Pour la Chine, notons les noms de quelques célébrités Gong Xian (1599-1689)(1x), Jia Dao (779-843) (1x), Li Bai (701-762) (1x), Sima Qian (vers 145 - 90 av. J.-C.) (2x), Su Dongpo (1037-1101) (4x), Wang Wei (701-761)(1x), Wei Yingwu (737- vers 792)(1x), Xin Qiji (11400-1207) (1x), Xun Zi (vers 313-238 av. J.-C.) (1x), Zhuangzi (vers 396-286 av. J.-C.)(3x) et le bon Confucius (551-479 av. J.-C.) (4x) et un Jiang Jie (1x) que je ne suis pas parvenu à identifier. Les citations chinoises apparaissent en chinois, dans une élégante calligraphie, et en français.

Page 85, figure une maxime empruntée à la "Biographie du Prince Shang" alias Shang Yang 商鞅 ("Shang Jun liezhuan" 商君列傳) rédigée par Sima Qian 司馬遷 pour ses Mémoires historiques 史記 (Shiji, 68.8) : Qian ren zhi nuonuo, buru yi shi zhi e'e 千人之諾諾不如一士之諤諤

Pour elle, Leys alias Ryckmans (Pierre) a forgé une traduction très percutante :

"Les oui-oui de la foule ne valent pas le non-non d'un seul honnête homme".

Dans sa traduction de la biographie, Jacques Pimpaneau (Sima Qian, Mémoires historiques. Vies de Chinois illustres. Arles : Picquier, "Picquier Poche", n° 187, 2002, p. 73) la rend plus platement par : "L'approbation de mille personnes ne vaut pas les critiques d'une seule". Roger Darrobers (Proverbes chinois. Paris : Seuil, "Points/sagesse", Sa 109, 1996, p. 50) propose quant à lui : "Mieux vaut les critiques d'un seul homme que l'assentiment de mille."
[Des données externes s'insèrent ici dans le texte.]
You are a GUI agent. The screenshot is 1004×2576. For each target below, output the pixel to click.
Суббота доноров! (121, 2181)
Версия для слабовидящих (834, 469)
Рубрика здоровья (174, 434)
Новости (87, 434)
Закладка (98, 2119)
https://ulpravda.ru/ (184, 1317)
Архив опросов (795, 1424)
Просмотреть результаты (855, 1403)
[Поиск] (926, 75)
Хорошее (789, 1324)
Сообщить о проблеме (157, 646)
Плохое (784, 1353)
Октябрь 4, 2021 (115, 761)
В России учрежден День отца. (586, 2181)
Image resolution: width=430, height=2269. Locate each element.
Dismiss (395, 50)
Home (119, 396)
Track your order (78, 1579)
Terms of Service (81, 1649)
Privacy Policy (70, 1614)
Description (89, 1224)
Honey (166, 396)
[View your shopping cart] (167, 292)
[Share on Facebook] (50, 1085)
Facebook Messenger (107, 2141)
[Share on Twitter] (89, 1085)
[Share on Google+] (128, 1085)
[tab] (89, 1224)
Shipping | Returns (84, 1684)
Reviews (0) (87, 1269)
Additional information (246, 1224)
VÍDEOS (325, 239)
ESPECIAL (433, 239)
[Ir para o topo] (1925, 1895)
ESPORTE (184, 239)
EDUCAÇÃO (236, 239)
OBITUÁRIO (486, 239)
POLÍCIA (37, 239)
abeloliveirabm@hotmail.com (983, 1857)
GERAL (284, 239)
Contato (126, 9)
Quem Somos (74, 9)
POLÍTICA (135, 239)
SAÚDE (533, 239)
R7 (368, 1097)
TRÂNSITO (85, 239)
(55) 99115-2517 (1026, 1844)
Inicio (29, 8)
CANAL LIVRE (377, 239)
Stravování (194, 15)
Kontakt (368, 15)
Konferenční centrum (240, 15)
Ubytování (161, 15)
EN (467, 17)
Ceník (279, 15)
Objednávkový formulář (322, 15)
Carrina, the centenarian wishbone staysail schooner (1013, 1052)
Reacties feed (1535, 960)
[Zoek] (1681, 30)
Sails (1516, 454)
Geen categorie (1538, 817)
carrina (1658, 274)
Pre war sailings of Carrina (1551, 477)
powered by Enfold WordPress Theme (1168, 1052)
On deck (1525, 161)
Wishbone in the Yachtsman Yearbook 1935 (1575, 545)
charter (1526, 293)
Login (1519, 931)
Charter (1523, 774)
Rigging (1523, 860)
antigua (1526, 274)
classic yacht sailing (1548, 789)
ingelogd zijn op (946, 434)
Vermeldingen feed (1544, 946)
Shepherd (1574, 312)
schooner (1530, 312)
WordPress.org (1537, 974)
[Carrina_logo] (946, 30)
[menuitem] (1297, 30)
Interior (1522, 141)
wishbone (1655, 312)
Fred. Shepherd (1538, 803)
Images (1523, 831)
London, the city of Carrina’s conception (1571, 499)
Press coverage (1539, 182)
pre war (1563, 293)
La citation de Sima Qian intervient dans la rubrique "NON" pour laquelle Leys convoque également Chamfort (Sébastien-Roch-Nicolas) (1741-1794). Son intervention, (réelle ou attribuée) ne semble pas tirée de son œuvre posthume Maximes, pensées, caractères et anecdotes (1795) - SL ne fournit pas les références des citations. Elle finit ainsi :

"Savoir prononcer ce mot et savoir vivre seul sont les seuls moyens de conserver sa liberté et son caractère."

Chamfort, encore - il apparaît six fois dans l'ouvrage - à la rubrique "Amis" cette fois :

"Dans le monde, vous avez trois sortes d'amis : vos amis qui vous aiment, vos amis qui ne se soucient pas de vous, et vos amis qui vous haïssent".

Chamfort, toujours, pour finir, à la rubrique "Rire" :

"La plus perdue de toutes les journées est celle où l'on n'a pas ri".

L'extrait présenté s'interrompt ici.